Personal information
- Born: 15 December 1992 (age 33) Loenhout, Antwerp, Belgium
- Height: 183 cm (6 ft 0 in)
- Weight: 65 kg (143 lb)

Sport
- Country: Belgium
- Sport: Triathlon

Medal record
Men's triathlon
Representing Belgium
European Championships
| Bronze medal – third place | 2018 Glasgow | Individual |
| Bronze medal – third place | 2018 Glasgow | Mixed team relay |
Military World Games
| Silver medal – second place | 2019 Wuhan | Individual |
Super League Triathlon
| Gold medal – first place | London 2021 | SLT Arena Games |
| Gold medal – first place | Rotterdam 2021 | SLT Arena Games |

= Marten Van Riel =

Belgian triathlete

Marten Van Riel (born 15 December 1992) is a Belgian triathlete.

==Biography==
Van Riel was born in Loenhout, Antwerp. He competed in the men's event at the 2016 Summer Olympics. He ended sixth. In 2018, he won bronze medals at the 2018 European Triathlon Championships in the men's individual and mixed team relay events. He competed in Triathlon at the 2020 Tokyo Olympic Games and finished 4th and at the 2024 Paris Olympic Games and finished 22nd.

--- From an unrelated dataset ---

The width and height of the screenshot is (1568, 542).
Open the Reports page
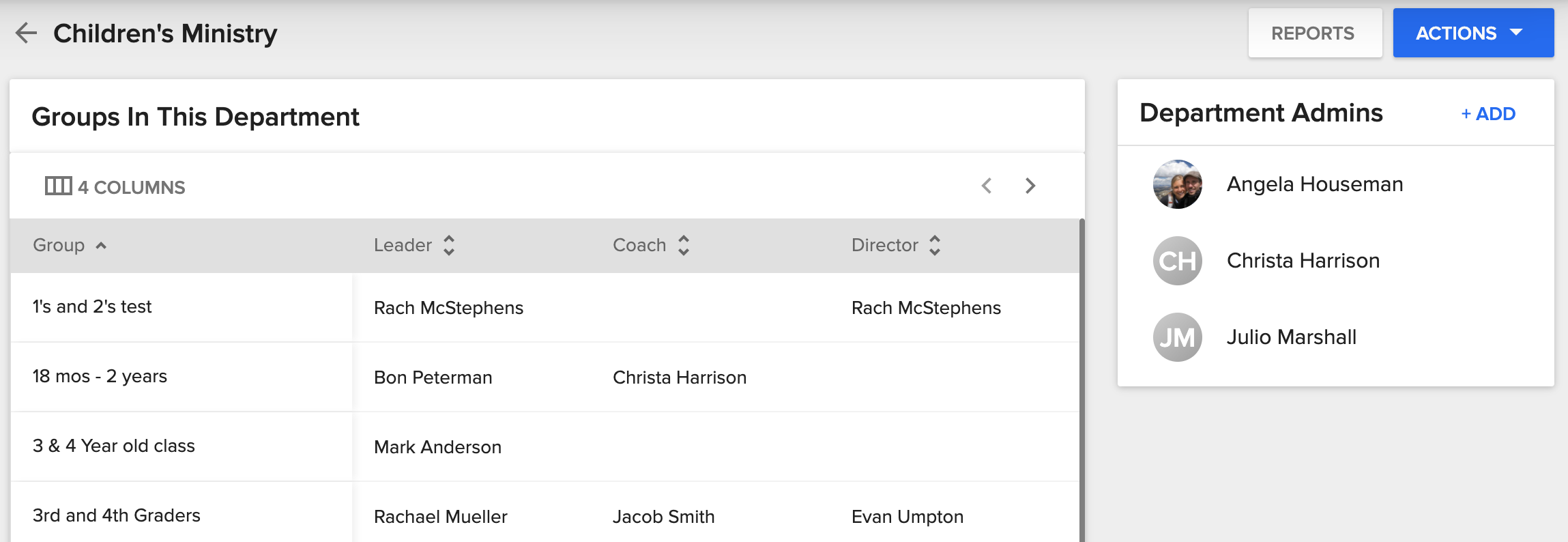tap(1314, 33)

In 2019, he won the silver medal in the men's triathlon at the 2019 Military World Games held in Wuhan, China.

Van Riel also competes in Super League Triathlon. He won both of the Super League Triathlon Arena Games races in 2021.

In March 2022, Marten Van Riel won the Ironman 70.3 in Dubai. He complete the race in 3h27'40.

In 2024, Marten Van Riel became the first T100 World Champion. He finished second once and first three times during the season, including the Grand Final in Dubai.